Understand :) Thank you a lot
 
  • #4
sorry but after few hours i have little doubt about my proof :blushing: so if i missunderstand just say.

if λ=0 then λx=0 according to (d).
if λ isn't equal to zero, then there is a multiplicative inverse. λx=0, λ not equal to zero and μ=1/λ . when μ(λx)=(μλ)x=1x=x. And there is one way, x=0. So if λx=0 then λ=0 or x=0.

its good or not? thanks for answer :)
 
  • #5
trenekas said:
sorry but after few hours i have little doubt about my proof :blushing: so if i missunderstand just say.

if λ=0 then λx=0 according to (d).
if λ isn't equal to zero, then there is a multiplicative inverse. λx=0, λ not equal to zero and μ=1/λ . when μ(λx)=(μλ)x=1x=x. And there is one way, x=0. So if λx=0 then λ=0 or x=0.

its good or not? thanks for answer :)
Yes, I think the logic is right. You have shown that if ##\lambda x = 0## and ##\lambda \neq 0##, then ##x = 0##. But you should try to state it more clearly, and specify which vector space properties you are using. Something like the following:

Suppose ##\lambda x = 0## and ##\lambda \neq 0##. Then ##\lambda## has a multiplicative inverse, call it ##\mu = \lambda^{-1}##. By property (e), ##\mu(\lambda x) = (\mu \lambda) x = 1x = x##, where the last equality is true because of property (d). But ##\lambda x = 0##, so this means...
 
  • #6
jbunniii said:
Yes, I think the logic is right. You have shown that if ##\lambda x = 0## and ##\lambda \neq 0##, then ##x = 0##. But you should try to state it more clearly, and specify which vector space properties you are using. Something like the following:

Suppose ##\lambda x = 0## and ##\lambda \neq 0##. Then ##\lambda## has a multiplicative inverse, call it ##\mu = \lambda^{-1}##. By property (e), ##\mu(\lambda x) = (\mu \lambda) x = 1x = x##, where the last equality is true because of property (d). But ##\lambda x = 0##, so this means...
thanks dude very much. Its difficult to me all that write in english because my english isn't very good. in my native language i will try do the best. :)))
 
  • #7
Hello. I don't want to create another thread so i ask here.

There is task:

"A" is set of Euclidean space and x is "A" point of contact (x belong to Ā, don't know how is calling the set of all points of contact in english.). Need to prove that there is sequence of A elements which converges to x.

I don't have the idea how that prove. I found one theorem but it say that there is sequence of set elements which converges to x when x is borderline point.

If something not understand i'll try to say more cleary if it will be possible. Thanks.
 
  • #8
trenekas said:
Hello. I don't want to create another thread so i ask here.

There is task:

"A" is set of Euclidean space and x is "A" point of contact (x belong to Ā, don't know how is calling the set of all points of contact in english.). Need to prove that there is sequence of A elements which converges to x.

I don't have the idea how that prove. I found one theorem but it say that there is sequence of set elements which converges to x when x is borderline point.

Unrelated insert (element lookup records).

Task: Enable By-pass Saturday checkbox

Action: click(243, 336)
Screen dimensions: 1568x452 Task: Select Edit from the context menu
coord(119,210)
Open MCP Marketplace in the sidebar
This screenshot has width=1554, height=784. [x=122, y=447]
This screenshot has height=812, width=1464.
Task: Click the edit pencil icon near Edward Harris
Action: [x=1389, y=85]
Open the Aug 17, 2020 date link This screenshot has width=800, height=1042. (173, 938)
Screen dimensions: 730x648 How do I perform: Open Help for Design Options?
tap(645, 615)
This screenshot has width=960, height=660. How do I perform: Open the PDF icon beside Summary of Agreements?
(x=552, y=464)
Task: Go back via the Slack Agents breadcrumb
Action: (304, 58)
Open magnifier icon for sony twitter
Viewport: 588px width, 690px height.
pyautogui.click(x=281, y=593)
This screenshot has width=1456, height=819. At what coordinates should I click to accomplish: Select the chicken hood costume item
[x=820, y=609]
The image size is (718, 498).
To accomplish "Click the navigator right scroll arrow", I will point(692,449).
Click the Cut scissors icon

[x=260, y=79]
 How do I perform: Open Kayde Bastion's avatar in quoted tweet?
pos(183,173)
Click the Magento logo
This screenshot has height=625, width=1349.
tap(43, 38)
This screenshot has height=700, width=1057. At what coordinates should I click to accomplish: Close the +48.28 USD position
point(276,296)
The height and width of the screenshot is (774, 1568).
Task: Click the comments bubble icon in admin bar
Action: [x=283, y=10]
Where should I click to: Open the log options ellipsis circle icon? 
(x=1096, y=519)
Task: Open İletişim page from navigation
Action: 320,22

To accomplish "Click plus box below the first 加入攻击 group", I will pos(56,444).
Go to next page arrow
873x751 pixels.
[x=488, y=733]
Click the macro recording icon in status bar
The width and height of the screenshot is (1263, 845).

If something not understand i'll try to say more cleary if it will be possible. Thanks.

It's better to create a new thread if you have a new question, unless it is very closely related to the existing thread.

In English, ##\bar{A}## is usually called the closure of ##A##, and the elements of ##\bar{A}## are sometimes called the points of closure of ##A##. The closure ##\bar{A}## consists of ##A## and all limit points of ##A##.

Here is a hint to get you started: if ##x \in \bar{A}## then either ##x \in A## or ##x## is a limit point of ##A##.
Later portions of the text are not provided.